▸ Work to complete
For each entry below, please return its exact wording and leave out any picture.

▸ Data items

Segment Open

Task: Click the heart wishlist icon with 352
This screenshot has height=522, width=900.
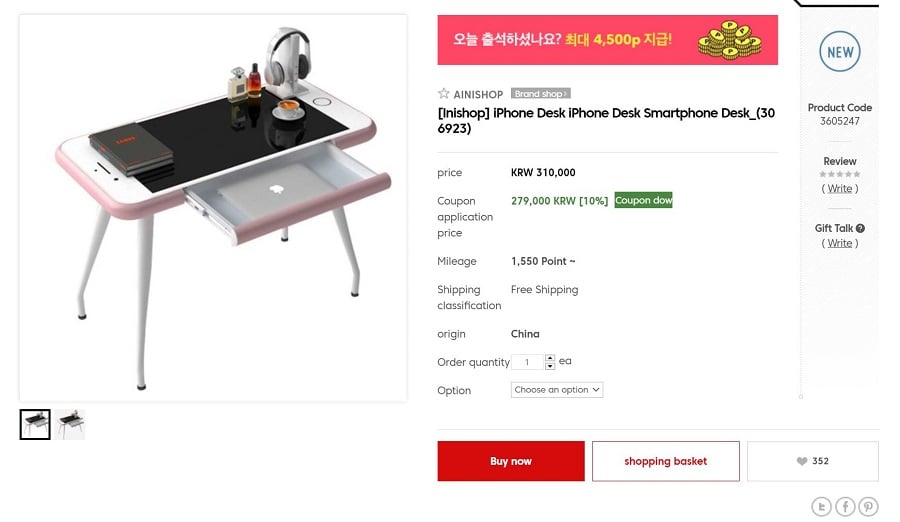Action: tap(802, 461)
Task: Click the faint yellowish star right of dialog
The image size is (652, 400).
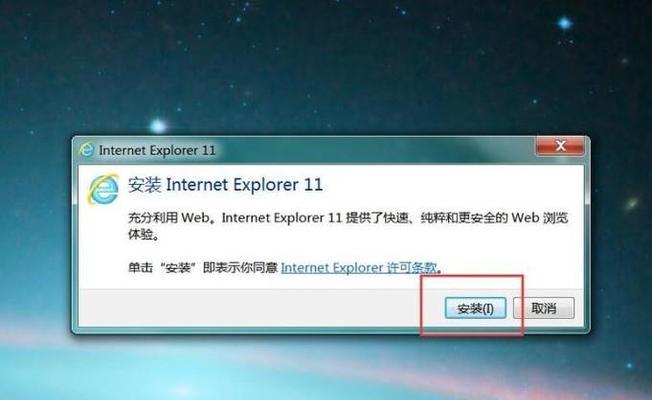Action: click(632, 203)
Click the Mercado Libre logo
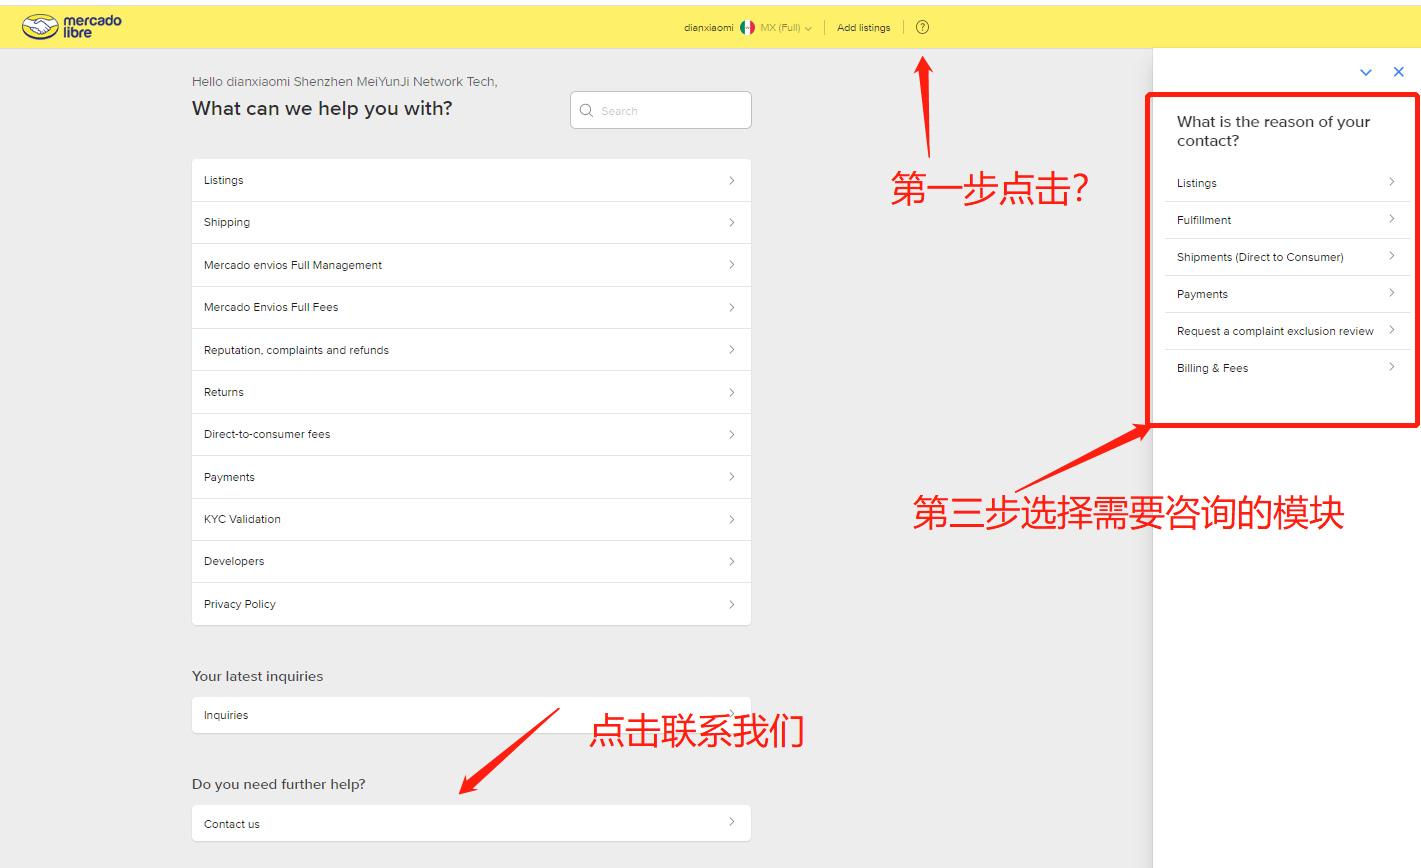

Segment Closed

▸ Output below
Task: Click the heart wishlist icon with 352
This screenshot has height=522, width=900.
Action: tap(802, 461)
Task: Click the faint yellowish star right of dialog
The image size is (652, 400).
Action: click(632, 203)
Click the Mercado Libre logo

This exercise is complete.